Why Punishment Doesn’t Teach Your Child Accountability

Photography: Victoria Gloria Photography

By Dr. Laura Markham

“Dr. Laura….How do you hold a child accountable for her behaviour without punishment?”

What does it mean, to hold our child accountable for her behaviour? My definition would be that our child assumes responsibility for their actions, including making amends and avoiding a repeat, whether the authority figure is present or not.

So, really, it isn’t about “holding our child accountable”. What we want is for our children to step into responsibility, to hold THEMSELVES accountable. Once someone takes responsibility, we don’t have to “hold them accountable”.

As Seth Godin says, “Accountability is done to you. It’s done by those who want to create blame. Responsibility is done by you. It’s voluntary. You can take as much of it as you want”. 

Essentially, we’re talking about raising a moral child who wants to do the right thing. And how can we do that? Most people assume that punishment is what helps humans decide to do the right thing, so if we aren’t punishing our children, they’ll grow up doing the wrong thing. That’s a bleak view of human nature. And it turns out to be dead wrong.

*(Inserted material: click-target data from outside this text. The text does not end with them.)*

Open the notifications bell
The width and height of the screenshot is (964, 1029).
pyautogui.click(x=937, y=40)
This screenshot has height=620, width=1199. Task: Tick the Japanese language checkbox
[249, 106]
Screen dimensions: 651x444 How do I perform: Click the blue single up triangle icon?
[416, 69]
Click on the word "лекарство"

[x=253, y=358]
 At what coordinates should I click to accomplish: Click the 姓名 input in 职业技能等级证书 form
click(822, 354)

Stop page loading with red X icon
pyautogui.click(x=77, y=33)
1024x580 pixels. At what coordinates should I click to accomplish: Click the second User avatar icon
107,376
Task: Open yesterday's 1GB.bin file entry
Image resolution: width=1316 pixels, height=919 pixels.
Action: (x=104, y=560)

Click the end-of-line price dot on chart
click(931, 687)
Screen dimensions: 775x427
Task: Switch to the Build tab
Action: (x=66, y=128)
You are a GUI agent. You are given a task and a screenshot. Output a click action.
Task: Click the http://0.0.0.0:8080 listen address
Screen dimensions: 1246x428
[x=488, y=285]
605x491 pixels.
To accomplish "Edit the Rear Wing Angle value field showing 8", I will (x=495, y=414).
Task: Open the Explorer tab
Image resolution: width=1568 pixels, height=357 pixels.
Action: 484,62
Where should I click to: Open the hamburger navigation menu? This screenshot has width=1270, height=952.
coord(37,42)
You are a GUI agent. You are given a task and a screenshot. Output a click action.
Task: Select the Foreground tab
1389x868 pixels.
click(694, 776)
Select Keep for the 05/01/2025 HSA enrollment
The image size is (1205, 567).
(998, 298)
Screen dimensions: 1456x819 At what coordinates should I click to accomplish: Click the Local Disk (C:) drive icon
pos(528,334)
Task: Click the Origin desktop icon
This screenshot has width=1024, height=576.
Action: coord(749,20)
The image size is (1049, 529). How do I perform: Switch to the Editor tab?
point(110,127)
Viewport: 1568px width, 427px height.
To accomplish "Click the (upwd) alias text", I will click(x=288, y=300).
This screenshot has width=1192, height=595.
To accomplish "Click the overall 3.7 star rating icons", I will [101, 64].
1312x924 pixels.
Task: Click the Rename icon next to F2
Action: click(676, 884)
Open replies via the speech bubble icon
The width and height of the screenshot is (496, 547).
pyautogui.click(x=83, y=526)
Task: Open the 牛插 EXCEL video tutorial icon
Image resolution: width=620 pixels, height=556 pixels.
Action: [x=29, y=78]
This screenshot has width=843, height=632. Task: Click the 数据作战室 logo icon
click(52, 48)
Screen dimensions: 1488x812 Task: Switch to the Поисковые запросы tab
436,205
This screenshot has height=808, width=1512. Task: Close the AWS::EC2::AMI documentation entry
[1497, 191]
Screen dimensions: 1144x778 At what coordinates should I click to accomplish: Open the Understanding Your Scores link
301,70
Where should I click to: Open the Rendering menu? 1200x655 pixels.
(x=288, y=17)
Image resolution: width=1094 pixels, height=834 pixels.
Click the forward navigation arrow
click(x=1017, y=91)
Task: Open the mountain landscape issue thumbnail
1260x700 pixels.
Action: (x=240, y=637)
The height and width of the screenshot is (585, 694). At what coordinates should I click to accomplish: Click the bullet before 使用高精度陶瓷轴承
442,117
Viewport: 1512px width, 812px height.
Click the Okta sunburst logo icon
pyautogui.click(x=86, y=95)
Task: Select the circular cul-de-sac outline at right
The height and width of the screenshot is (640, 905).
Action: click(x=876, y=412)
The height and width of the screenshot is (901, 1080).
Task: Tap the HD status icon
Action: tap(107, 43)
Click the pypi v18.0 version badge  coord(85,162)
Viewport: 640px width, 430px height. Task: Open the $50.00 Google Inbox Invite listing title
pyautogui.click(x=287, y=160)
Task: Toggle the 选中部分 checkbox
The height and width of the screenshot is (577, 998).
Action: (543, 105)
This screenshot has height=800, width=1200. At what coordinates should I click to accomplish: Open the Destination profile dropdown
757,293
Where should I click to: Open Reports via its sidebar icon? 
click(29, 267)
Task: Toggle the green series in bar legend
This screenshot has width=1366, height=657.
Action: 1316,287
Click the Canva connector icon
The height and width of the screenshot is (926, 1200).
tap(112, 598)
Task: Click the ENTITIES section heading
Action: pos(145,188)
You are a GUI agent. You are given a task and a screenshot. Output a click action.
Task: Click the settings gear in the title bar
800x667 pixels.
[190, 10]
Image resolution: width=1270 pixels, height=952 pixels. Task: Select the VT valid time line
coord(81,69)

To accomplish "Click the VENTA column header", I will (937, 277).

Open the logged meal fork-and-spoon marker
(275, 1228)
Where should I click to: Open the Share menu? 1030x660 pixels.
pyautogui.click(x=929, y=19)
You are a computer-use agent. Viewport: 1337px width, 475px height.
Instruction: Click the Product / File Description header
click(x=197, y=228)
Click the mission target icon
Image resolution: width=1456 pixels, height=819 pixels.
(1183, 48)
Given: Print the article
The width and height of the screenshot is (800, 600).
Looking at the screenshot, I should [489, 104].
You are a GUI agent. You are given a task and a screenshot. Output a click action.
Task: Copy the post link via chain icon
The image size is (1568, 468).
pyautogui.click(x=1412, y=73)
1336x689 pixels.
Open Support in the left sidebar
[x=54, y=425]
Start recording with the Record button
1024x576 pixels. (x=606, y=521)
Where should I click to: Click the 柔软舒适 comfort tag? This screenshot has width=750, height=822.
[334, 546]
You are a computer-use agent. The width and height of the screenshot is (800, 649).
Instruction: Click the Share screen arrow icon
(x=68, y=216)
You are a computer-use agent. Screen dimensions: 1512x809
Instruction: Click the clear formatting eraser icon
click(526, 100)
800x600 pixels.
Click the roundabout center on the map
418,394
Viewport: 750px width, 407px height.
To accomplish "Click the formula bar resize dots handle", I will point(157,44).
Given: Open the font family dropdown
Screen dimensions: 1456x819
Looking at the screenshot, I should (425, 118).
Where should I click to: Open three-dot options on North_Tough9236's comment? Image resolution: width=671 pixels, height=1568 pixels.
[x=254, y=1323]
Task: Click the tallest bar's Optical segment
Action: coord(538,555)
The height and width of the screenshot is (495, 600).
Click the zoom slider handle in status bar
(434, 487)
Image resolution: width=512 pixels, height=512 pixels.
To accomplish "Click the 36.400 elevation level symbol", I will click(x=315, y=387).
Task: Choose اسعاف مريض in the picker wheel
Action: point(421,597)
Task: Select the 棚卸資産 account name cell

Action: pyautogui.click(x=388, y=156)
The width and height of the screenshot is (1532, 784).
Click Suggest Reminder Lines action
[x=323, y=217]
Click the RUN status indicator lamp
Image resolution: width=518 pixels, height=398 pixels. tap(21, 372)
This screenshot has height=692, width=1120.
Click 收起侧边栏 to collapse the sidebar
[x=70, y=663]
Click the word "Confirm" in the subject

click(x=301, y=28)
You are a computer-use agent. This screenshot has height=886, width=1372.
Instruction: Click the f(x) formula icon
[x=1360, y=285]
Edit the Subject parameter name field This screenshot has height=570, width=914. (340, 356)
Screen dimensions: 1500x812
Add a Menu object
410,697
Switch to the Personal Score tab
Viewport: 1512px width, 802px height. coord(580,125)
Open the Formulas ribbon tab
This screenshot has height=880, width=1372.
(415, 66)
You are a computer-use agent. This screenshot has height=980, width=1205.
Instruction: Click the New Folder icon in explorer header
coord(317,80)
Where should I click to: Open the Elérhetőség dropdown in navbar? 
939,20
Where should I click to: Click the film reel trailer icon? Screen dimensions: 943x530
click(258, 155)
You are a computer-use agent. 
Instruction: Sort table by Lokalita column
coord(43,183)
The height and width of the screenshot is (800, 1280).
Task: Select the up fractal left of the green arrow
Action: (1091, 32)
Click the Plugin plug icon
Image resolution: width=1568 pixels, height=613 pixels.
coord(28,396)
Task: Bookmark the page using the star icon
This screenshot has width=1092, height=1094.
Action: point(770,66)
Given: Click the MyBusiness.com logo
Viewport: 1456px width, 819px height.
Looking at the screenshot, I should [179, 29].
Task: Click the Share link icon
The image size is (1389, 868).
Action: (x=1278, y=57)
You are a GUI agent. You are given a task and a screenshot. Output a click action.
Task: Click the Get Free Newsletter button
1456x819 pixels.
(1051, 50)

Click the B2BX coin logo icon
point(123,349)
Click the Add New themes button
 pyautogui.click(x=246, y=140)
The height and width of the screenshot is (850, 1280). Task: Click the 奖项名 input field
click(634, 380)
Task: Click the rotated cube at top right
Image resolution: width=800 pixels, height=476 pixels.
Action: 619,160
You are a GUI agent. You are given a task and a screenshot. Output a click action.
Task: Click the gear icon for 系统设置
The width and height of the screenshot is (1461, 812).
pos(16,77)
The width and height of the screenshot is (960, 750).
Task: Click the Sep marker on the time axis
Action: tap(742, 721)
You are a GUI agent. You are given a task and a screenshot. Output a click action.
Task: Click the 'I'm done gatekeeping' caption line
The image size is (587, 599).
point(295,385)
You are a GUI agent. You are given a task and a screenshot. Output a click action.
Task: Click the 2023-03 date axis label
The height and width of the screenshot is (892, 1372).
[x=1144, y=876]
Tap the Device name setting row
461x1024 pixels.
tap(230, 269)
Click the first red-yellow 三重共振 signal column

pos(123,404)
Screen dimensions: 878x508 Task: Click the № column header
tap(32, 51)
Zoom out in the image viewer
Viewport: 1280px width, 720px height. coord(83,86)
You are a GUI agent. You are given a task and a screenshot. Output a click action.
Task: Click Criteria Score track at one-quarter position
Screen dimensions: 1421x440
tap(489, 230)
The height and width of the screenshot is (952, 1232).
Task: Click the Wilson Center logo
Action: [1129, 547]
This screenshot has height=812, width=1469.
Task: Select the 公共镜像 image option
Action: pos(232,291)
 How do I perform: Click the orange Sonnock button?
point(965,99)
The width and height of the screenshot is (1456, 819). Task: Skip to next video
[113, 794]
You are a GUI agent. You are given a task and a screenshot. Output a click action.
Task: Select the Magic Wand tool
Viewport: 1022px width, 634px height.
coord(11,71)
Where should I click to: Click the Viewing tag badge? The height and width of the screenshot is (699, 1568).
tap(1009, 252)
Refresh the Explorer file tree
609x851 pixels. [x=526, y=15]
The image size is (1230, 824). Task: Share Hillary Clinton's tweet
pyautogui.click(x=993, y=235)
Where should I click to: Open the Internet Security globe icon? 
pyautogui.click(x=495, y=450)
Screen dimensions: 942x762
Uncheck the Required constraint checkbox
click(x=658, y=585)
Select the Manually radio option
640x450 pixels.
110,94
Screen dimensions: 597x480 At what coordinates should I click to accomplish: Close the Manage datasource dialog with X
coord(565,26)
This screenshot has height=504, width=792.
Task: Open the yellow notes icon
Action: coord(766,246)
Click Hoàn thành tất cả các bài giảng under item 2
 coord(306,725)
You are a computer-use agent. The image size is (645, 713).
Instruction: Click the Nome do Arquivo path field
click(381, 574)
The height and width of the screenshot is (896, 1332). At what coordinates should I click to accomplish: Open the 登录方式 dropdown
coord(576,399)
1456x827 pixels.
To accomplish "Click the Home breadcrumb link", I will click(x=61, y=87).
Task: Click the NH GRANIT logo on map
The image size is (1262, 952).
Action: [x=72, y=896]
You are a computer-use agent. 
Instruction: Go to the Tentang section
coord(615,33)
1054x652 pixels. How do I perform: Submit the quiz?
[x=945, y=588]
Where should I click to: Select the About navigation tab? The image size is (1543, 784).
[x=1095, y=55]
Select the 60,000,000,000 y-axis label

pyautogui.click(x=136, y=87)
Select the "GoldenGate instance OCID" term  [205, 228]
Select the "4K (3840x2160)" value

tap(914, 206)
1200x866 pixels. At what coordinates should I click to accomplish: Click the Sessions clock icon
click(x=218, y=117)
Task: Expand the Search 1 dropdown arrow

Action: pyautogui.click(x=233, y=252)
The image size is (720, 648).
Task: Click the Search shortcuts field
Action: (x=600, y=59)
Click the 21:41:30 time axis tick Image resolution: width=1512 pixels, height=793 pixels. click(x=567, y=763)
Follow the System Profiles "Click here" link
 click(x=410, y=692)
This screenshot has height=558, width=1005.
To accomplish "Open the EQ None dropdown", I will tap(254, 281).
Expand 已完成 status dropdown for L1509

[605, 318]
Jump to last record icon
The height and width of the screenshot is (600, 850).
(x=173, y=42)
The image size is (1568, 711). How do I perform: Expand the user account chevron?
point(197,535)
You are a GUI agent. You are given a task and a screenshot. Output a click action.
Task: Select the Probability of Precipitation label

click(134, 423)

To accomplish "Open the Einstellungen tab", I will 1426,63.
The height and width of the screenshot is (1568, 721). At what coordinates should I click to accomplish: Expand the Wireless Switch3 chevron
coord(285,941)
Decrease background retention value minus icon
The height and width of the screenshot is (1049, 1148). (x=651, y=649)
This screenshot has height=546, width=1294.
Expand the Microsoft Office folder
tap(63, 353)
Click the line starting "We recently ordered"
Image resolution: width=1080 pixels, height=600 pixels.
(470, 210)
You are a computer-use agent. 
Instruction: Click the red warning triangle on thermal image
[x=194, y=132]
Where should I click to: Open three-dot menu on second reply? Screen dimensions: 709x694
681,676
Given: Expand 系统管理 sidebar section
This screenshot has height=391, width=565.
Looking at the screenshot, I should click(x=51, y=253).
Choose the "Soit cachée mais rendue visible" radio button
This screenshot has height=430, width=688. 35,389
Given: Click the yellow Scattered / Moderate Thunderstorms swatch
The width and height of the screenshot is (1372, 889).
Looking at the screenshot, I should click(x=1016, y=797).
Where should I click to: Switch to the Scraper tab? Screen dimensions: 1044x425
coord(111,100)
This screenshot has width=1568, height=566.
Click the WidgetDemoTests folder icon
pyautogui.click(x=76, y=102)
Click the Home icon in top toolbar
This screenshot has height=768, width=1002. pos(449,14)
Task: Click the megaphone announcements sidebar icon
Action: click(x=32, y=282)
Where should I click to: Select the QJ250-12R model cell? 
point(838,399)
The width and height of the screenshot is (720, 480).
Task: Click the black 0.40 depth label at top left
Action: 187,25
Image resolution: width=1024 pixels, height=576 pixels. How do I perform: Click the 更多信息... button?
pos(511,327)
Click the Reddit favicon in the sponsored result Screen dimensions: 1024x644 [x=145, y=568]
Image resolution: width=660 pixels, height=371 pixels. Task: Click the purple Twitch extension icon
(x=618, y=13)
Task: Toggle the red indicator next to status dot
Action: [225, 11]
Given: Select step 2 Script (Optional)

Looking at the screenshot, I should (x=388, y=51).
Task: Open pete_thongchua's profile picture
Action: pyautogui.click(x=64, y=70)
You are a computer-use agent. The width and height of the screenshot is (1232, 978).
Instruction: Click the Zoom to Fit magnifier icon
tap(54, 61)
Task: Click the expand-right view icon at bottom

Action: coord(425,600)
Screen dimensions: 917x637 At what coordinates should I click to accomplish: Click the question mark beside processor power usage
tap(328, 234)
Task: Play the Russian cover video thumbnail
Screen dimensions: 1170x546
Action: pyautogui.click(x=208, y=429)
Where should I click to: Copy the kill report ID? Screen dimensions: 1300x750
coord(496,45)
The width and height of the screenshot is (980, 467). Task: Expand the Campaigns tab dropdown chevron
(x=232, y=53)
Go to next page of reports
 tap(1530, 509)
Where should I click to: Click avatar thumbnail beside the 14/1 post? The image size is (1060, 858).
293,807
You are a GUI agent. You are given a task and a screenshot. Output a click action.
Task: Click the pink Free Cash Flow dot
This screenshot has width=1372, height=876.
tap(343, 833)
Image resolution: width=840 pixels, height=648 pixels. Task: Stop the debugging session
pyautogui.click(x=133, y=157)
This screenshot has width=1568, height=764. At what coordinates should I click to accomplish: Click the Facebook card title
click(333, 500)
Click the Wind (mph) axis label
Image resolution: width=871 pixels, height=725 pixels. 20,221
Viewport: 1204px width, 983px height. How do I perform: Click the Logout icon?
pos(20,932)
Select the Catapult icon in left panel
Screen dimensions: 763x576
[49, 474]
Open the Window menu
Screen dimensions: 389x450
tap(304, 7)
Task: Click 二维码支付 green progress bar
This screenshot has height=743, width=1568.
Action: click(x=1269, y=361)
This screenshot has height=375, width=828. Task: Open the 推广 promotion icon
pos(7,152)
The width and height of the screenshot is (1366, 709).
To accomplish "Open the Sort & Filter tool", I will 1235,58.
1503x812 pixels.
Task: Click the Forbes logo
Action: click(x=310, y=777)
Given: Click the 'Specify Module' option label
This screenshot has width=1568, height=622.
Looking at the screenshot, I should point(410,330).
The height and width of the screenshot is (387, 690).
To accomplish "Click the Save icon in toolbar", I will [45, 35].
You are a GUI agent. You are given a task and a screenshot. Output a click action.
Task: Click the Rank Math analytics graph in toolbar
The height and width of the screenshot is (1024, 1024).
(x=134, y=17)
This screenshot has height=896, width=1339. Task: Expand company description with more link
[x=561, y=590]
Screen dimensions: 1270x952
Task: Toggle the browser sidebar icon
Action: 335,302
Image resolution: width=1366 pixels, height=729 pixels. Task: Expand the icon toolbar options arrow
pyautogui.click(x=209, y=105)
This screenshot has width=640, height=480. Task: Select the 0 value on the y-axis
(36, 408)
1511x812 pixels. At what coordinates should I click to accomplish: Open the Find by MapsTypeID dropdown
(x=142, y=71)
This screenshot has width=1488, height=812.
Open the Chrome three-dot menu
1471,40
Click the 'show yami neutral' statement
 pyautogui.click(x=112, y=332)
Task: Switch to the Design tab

Essentially, we’re talking about raising a moral child who wants to do the right thing.

There’s now a wealth of research (see the end of this article for link to citations) demonstrating that kids who are punished are LESS likely to make positive moral choices. That’s because:

  • Punishment focuses a child on the “consequences” he is suffering, rather than on the consequences of his behaviour to someone else, so it makes him more self-centred and less empathic.
  • Punishment makes a child feel like he’s a bad person, which is always a self-fulfilling prophecy, so he’s more likely to repeat the bad behaviour.
  • The most salient lesson of punishment is to avoid it in the future by sneaking and lying to escape detection, so punishment fosters dishonesty.
  • Because kids invariably consider punishment unfair, it teaches kids that might makes right and abuse of power is okay — which makes kids less likely to make moral choices.
  • Punishment — yes, even timeouts — erode our relationship with our child, so that he isn’t as invested in pleasing us. And the more disconnected he feels from us, the worse his behaviour.
  • Because punishment doesn’t help a child with the emotions that drove her to act out to begin with, those emotions just get stuffed down, only to pop up again later and cause a repeat of the misbehaviour.